◆ **DATASET RECORDS**:
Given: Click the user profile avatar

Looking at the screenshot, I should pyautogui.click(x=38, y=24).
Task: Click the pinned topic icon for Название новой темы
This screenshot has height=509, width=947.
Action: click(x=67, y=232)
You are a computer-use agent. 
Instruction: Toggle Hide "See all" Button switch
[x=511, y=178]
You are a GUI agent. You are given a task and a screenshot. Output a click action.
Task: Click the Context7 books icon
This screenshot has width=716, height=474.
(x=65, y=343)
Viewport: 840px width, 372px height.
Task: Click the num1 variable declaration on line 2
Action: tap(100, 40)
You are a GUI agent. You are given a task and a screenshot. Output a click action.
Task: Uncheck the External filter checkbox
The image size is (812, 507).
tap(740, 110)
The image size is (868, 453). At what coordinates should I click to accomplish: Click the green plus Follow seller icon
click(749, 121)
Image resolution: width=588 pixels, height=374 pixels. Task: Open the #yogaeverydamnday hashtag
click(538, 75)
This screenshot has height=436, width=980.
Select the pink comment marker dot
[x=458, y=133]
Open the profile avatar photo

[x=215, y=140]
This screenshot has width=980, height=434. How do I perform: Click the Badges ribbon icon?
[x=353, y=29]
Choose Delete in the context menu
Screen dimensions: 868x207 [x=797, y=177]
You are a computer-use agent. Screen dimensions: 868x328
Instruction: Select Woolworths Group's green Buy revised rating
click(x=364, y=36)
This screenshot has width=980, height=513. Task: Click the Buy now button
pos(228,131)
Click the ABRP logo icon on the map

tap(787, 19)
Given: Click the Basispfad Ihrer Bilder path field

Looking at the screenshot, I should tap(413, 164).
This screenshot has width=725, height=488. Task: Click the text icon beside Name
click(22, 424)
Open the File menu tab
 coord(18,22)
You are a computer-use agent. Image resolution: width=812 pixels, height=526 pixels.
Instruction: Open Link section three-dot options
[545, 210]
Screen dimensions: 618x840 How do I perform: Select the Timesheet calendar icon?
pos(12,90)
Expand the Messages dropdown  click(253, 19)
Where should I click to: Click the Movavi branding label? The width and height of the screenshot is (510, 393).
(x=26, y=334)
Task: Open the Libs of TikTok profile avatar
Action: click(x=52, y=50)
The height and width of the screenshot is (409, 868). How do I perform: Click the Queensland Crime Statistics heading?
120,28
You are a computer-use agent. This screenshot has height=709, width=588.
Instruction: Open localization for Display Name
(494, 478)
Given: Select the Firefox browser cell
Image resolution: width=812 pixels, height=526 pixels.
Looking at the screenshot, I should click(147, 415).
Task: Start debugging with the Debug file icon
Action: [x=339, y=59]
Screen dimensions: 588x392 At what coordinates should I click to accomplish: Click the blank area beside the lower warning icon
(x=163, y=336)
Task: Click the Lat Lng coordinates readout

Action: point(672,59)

◆ **EXERCISE**:
Once the records are read, print each of them exactly as written.

◆ **SOLUTION**:
Given: Click the user profile avatar

Looking at the screenshot, I should pyautogui.click(x=38, y=24).
Task: Click the pinned topic icon for Название новой темы
This screenshot has height=509, width=947.
Action: click(x=67, y=232)
You are a computer-use agent. 
Instruction: Toggle Hide "See all" Button switch
[x=511, y=178]
You are a GUI agent. You are given a task and a screenshot. Output a click action.
Task: Click the Context7 books icon
This screenshot has width=716, height=474.
(x=65, y=343)
Viewport: 840px width, 372px height.
Task: Click the num1 variable declaration on line 2
Action: tap(100, 40)
You are a GUI agent. You are given a task and a screenshot. Output a click action.
Task: Uncheck the External filter checkbox
The image size is (812, 507).
tap(740, 110)
The image size is (868, 453). At what coordinates should I click to accomplish: Click the green plus Follow seller icon
click(749, 121)
Image resolution: width=588 pixels, height=374 pixels. Task: Open the #yogaeverydamnday hashtag
click(538, 75)
This screenshot has height=436, width=980.
Select the pink comment marker dot
[x=458, y=133]
Open the profile avatar photo

[x=215, y=140]
This screenshot has width=980, height=434. How do I perform: Click the Badges ribbon icon?
[x=353, y=29]
Choose Delete in the context menu
Screen dimensions: 868x207 [x=797, y=177]
You are a computer-use agent. Screen dimensions: 868x328
Instruction: Select Woolworths Group's green Buy revised rating
click(x=364, y=36)
This screenshot has width=980, height=513. Task: Click the Buy now button
pos(228,131)
Click the ABRP logo icon on the map

tap(787, 19)
Given: Click the Basispfad Ihrer Bilder path field

Looking at the screenshot, I should tap(413, 164).
This screenshot has width=725, height=488. Task: Click the text icon beside Name
click(22, 424)
Open the File menu tab
 coord(18,22)
You are a computer-use agent. Image resolution: width=812 pixels, height=526 pixels.
Instruction: Open Link section three-dot options
[545, 210]
Screen dimensions: 618x840 How do I perform: Select the Timesheet calendar icon?
pos(12,90)
Expand the Messages dropdown  click(253, 19)
Where should I click to: Click the Movavi branding label? The width and height of the screenshot is (510, 393).
(x=26, y=334)
Task: Open the Libs of TikTok profile avatar
Action: click(x=52, y=50)
The height and width of the screenshot is (409, 868). How do I perform: Click the Queensland Crime Statistics heading?
120,28
You are a computer-use agent. This screenshot has height=709, width=588.
Instruction: Open localization for Display Name
(494, 478)
Given: Select the Firefox browser cell
Image resolution: width=812 pixels, height=526 pixels.
Looking at the screenshot, I should click(147, 415).
Task: Start debugging with the Debug file icon
Action: [x=339, y=59]
Screen dimensions: 588x392 At what coordinates should I click to accomplish: Click the blank area beside the lower warning icon
(x=163, y=336)
Task: Click the Lat Lng coordinates readout

Action: point(672,59)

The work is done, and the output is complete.